Restez calmes. Il y va du salut de la France et de la République ! Le
parti républicain se conforma à cette sage exhortation. Laissant à Gambetta
le soin de protester à la tribune de l'Assemblée contre les abus de pouvoir
et contre les tentatives de corruption et d'intimidation qui se produisaient
chaque jour[1], il resta calme devant toutes
les provocations du cléricalisme et du bonapartisme. Rien ne. le fit sortir de sa fière résignation et de sa forte
confiance dans l'avenir, ni les persécutions contre les libres penseurs, ni
l'insolence des consécrateurs de l'église du Sacré-Cœur, ni les menées
factieuses qui précédèrent et suivirent la fusion des deux branches de la
famille de Bourbon à Froshdorff, ni le régime de plus en plus agressif de
l'état de siège. La ferme attitude du centre gauche dérouta une première
fois, au mois d'octobre, le complot royaliste, et bientôt, plus intimidé par
l'énergie tranquille des républicains qu'il ne l'eût été par les
démonstrations les plus violentes, le comte de Chambord ne se soucia plus de
l'aventure : il déclara qu'il ne pouvait renoncer au drapeau blanc. (Lettre à
M. Chesnelong.) L'Assemblée nationale reprit ses séances le 5 novembre.

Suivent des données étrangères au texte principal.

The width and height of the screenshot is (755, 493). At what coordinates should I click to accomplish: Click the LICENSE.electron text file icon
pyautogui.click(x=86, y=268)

Quatre jours avant la publication de la lettre du comte de Chambord, les
membres du comité de direction des droites avaient soutenu publiquement que
la prorogation des pouvoirs du maréchal de Mac-Mahon ne serait qu'un «
misérable expédient », auquel le président de la République ne consentirait
jamais. Croyant la monarchie faite, ils affirmaient que mieux valait même la
République que le provisoire. Mais après la déclaration du comte de Chambord,
qui était l'avortement du complot royaliste, force fut aux conjurés du 24 mai
de se rejeter sur la solution tant dédaignée de la prorogation. Le comité des Neuf adopta aussitôt ce système : maintenir le
provisoire à l'aide d'une dictature indéfinie et garder le pouvoir en
attendant les occasions, c'est-à-dire la mort du comte de Chambord. Ce fut
alors que Gambetta commença de son côté à retourner ses batteries : tout en continuant
à réclamer la dissolution de l'Assemblée, et à plaider cette cause dans de
magnifiques harangues, il laissa entrevoir la possibilité d'une transaction
sur le vote de lois constitutionnelles établissant la République. Il avait
déclaré vingt fois qu'entre la dissolution de la patrie et la dissolution de
l'Assemblée, il voterait la dissolution de l'Assemblée. Mais si, par un
miracle, par épuisement, par crainte de la colère du pays, par le sentiment
d'une responsabilité de plus en plus grave, par horreur du bonapartisme qui
relevait la tête, par patriotisme enfin, s'i-1 pouvait se former, sur la
frontière du centre gauche, une majorité pour fonder la République, fallait-il
s'obstiner ? Fallait-il s'attacher à la vieille théorie néfaste : « Périsse
la République plutôt qu'un principe ? » Louis Blanc, Quinet, M. Jules Grévy,
hésitaient. Gambetta ne balança point. Il laissa dénoncer par les
intransigeants la politique des résultats, et il négocia hardiment
avec le centre sur cette base commune : ou la dissolution (que le centre
avait toujours repoussée jusqu'alors), ou l'établissement de la République
par l'Assemblée., Mais d'abord, il fallait faire rentrer sous terre le
bonapartisme qui, après avoir été au 24 mai le protecteur du duc de Broglie,
l'avait débordé et finalement renversé avec le concours de la droite
légitimiste. Ce fut une des plus éloquentes campagnes oratoires de Gambetta. —
Discours du 1er juin 1874 à Auxerre, du 9 à l'Assemblée, du 26 au banquet
commémoratif de la naissance de Hoche. Ce duel entre l'Empire et la République était
attendu, prévu ; il était certain qu'un jour la démocratie déloyale, la
pseudo-démocratie, qui s'appelle et qui se vante d'être la démocratie
couronnée se rencontrerait avec la démocratie républicaine, la démocratie
française. C'est pourquoi ce duel était inévitable. Il est impossible, en effet, que ce pays qu'on a
tant trompé, que ce pays qui a supporté les Bonaparte, en les croyant par
deux fois les héritiers et les continuateurs de la Révolution française ; il
est impossible que ce pays soit complètement guéri et complètement éclairé.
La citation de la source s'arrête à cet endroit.